Top of the World
Author: Tim Cumming
View album and artist detailsArtist/band: |
Caroline Herring |
Label: |
Signature Sounds |
Magazine Review Date: |
October/2012 |
Caroline Herring was part of the Cecil Sharp Project, re-examining the Edwardian collector's catalogue of songs gathered from Britain and the southern American states in the early part of the 20th century. Thus she forged some strong Anglo-US relations, chiefly with the wondrous-voiced Jackie Oates. The latter plays fiddle, harmonium and provides backing vocals on tracks including the lovely ‘Black Mountain Lullaby’, with Kathryn Roberts and Leonard Podolak on banjo, reprising a heartrending tune from the Cecil Sharp Project. Herring has a powerful, keening voice, a southern American lilt allied to a folk song-teller's clarity and sense of drama. Her core four-piece Nashville band is superlative, with Steven Sheehan on acoustic guitar, Fats Kaplin unfurling swathes of steel guitar, fiddle and banjo, and a rhythm section of upright bass (Bryn Davies) and Bryan Owings, on ‘drums and chains’. Other guests include Mary Chapin Carpenter and British guitarist Sean Lakeman.

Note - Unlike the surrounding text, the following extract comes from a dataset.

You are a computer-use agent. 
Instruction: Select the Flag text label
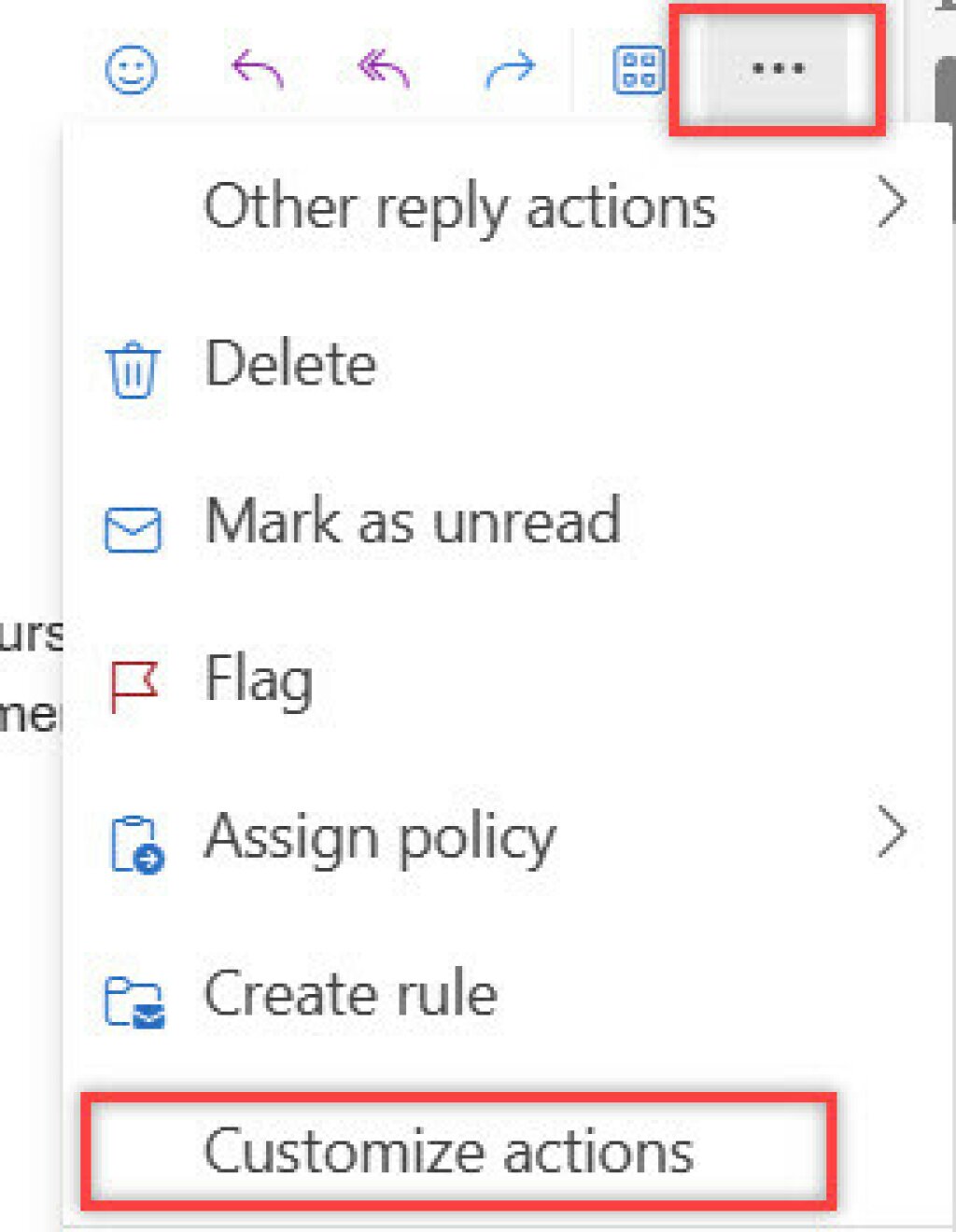click(259, 679)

These are all original songs, laced with powerful imagery and dramatic juxtapositions. On the bluesy, propulsive ‘Fireflies’ the repeated lines, ‘see that burning building, that's tradition burning down’ leap into the ears, and there's a sense of history being mixed with a down-home magic realism. The performances have an compression of urgency and belief laced with folkloric scenes and images, perhaps drawn from Herring's studies in the anthropology of the American South and her remoulding of its old-and new-world song traditions. There are great, rousing singalong choruses – the title-track or the rolling ‘Maiden Voyage’. Full of imagination, historical matter and emotion, there's not a duff song here, and with beautifully lyrical performances throughout, Camilla looks to be an original folk classic.